Problem. Reproduce the part of the New York appellate decision between "Alfred D. Lind, for" and "named only qualified.", inclusive.

Selected extract.
──────

Appellate Division of the Supreme Court of New York, First Department
Mar 1, 1896
2 App. Div. 574 (N.Y. App. Div. 1896)


March Term, 1896.

Alfred D. Lind, for the plaintiff.

Thomes M. Rowlette, for the defendant.

The facts stated are substantially as follows: On the 4th day of December, 1895, the defendant, John Rheinfrank, as sole surviving executor of the last will and testament of Frederick Wagner, deceased, made a contract with the plaintiff to sell him certain premises more particularly described in the submission. The plaintiff paid on account of the purchase price the sum of $500, the balance to be paid at the time of closing the title. It is stated that by the last will and testament of Frederick Wagner, deceased, Catherine Wagner was appointed executrix and John Rheinfrank, the defendant here, executor of the will, with another. The two above named only qualified.

The will gave to the executors all the real and personal property of the testator upon a trust which it is not now necessary to mention. After they had qualified, Mary Kelly conveyed to them the premises which Rheinfrank afterwards agreed to sell to the plaintiff. The deed describes the parties of the second part as follows: "Catherine Wagner, executrix, and John Rheinfrank, executor, of the last will and testament of Frederick Wagner, deceased." The property is conveyed to the parties of the second part and their heirs and assigns forever, and the habendum is in the same words.

Catherine Wagner died on the 4th of August, 1895. Her heirs did not join in a contract to sell the premises to the plaintiff. The plaintiff refuses to accept the title to the premises which Rheinfrank agreed to sell him, upon the ground that the conveyance mentioned above conveyed the property to the parties of the second part therein named individually, as tenants in common and not in their capacity as executors. The defendant, on the contrary, insists that by that conveyance the title to the land was vested in himself and Catherine Wagner jointly as executors of Frederick Wagner, and that upon the death of Catherine Wagner he became, as sole surviving executor, the owner of the property so that he can now convey as such executor a good title in fee to the plaintiff.

──────

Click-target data
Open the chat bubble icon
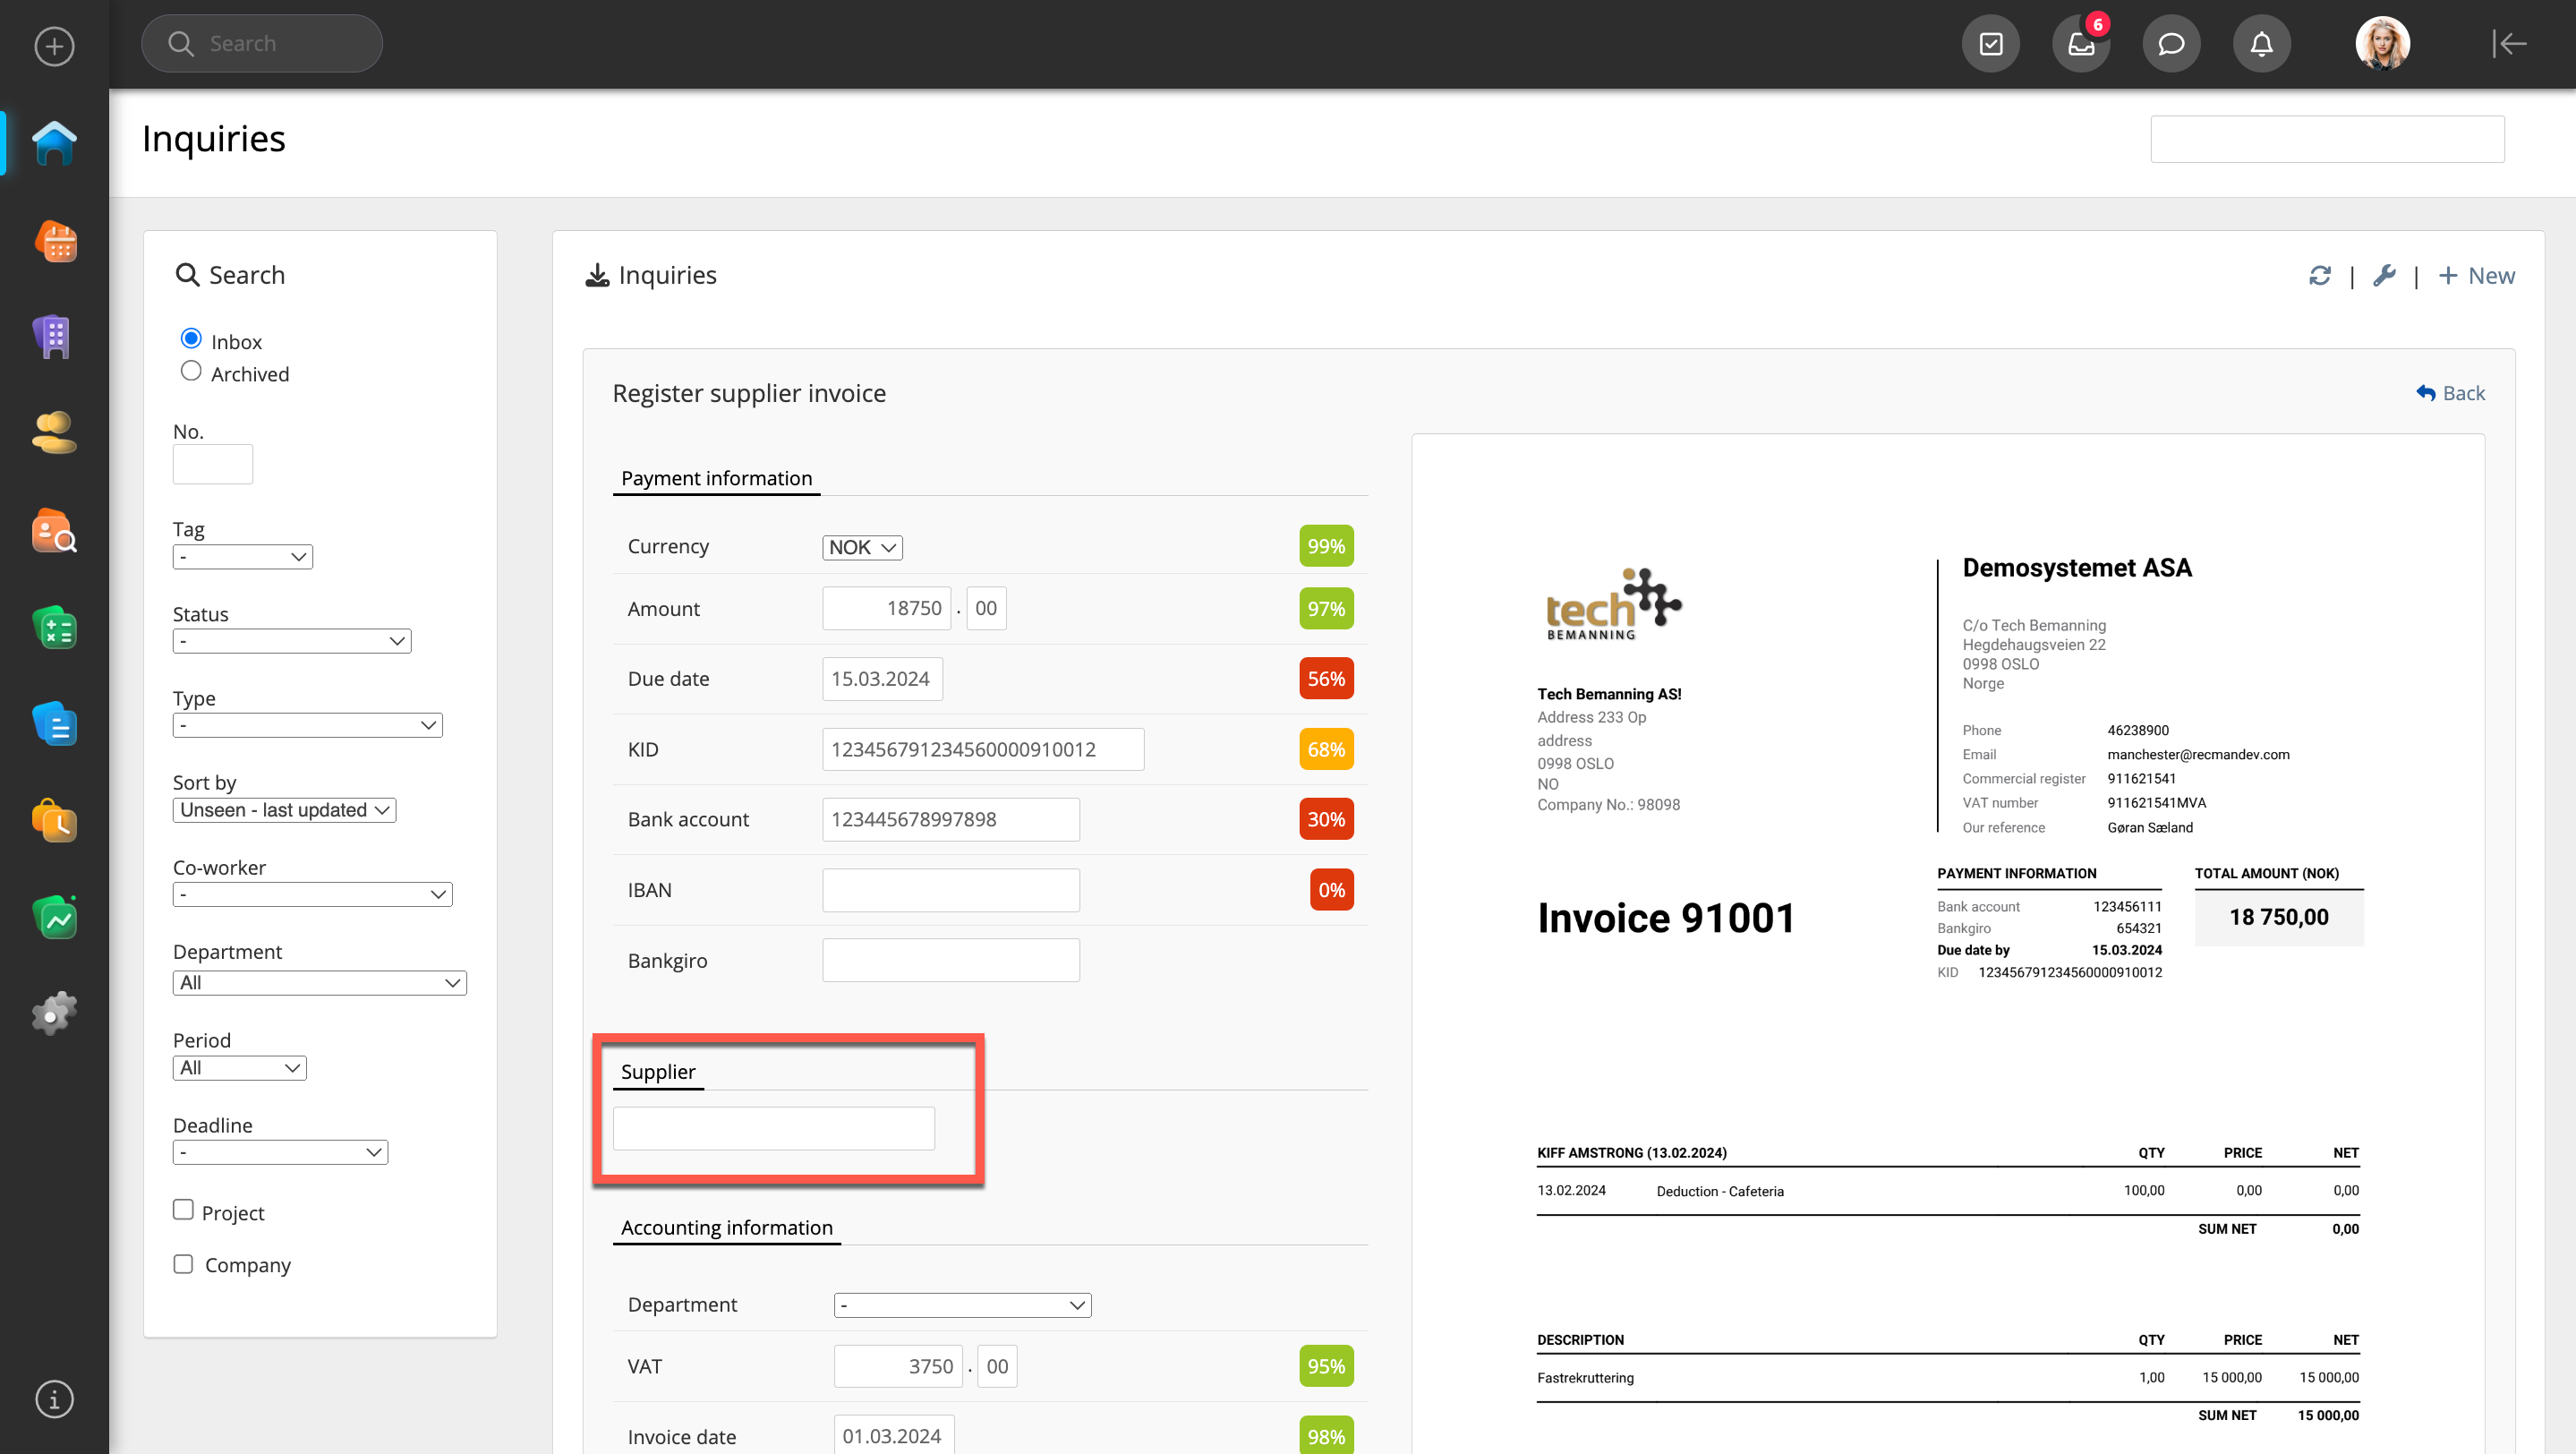The width and height of the screenshot is (2576, 1454). [x=2171, y=44]
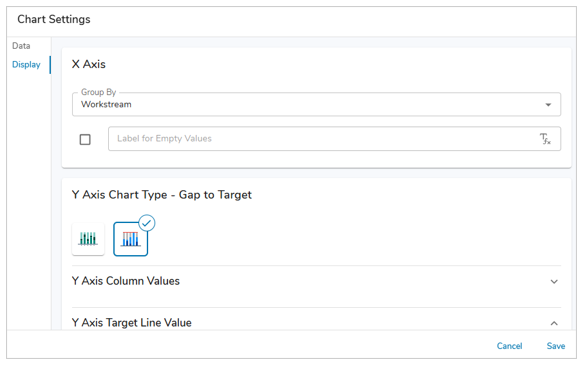Click the Y Axis Column Values heading

tap(126, 281)
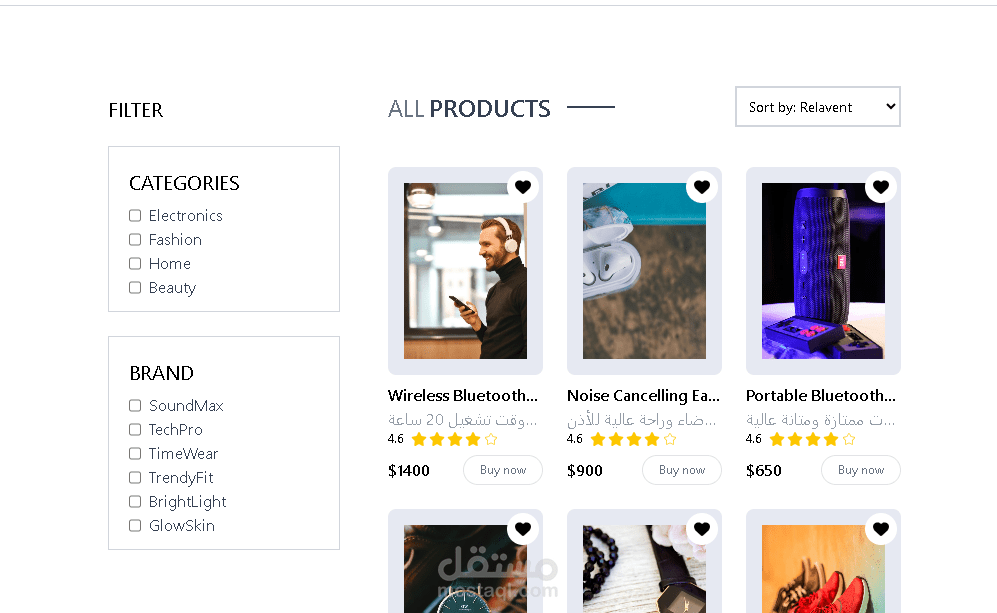The image size is (997, 613).
Task: Like the bracelet product via heart icon
Action: point(702,528)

──────

Full response.
Alfred D. Lind, for the plaintiff.

Thomes M. Rowlette, for the defendant.

The facts stated are substantially as follows: On the 4th day of December, 1895, the defendant, John Rheinfrank, as sole surviving executor of the last will and testament of Frederick Wagner, deceased, made a contract with the plaintiff to sell him certain premises more particularly described in the submission. The plaintiff paid on account of the purchase price the sum of $500, the balance to be paid at the time of closing the title. It is stated that by the last will and testament of Frederick Wagner, deceased, Catherine Wagner was appointed executrix and John Rheinfrank, the defendant here, executor of the will, with another. The two above named only qualified.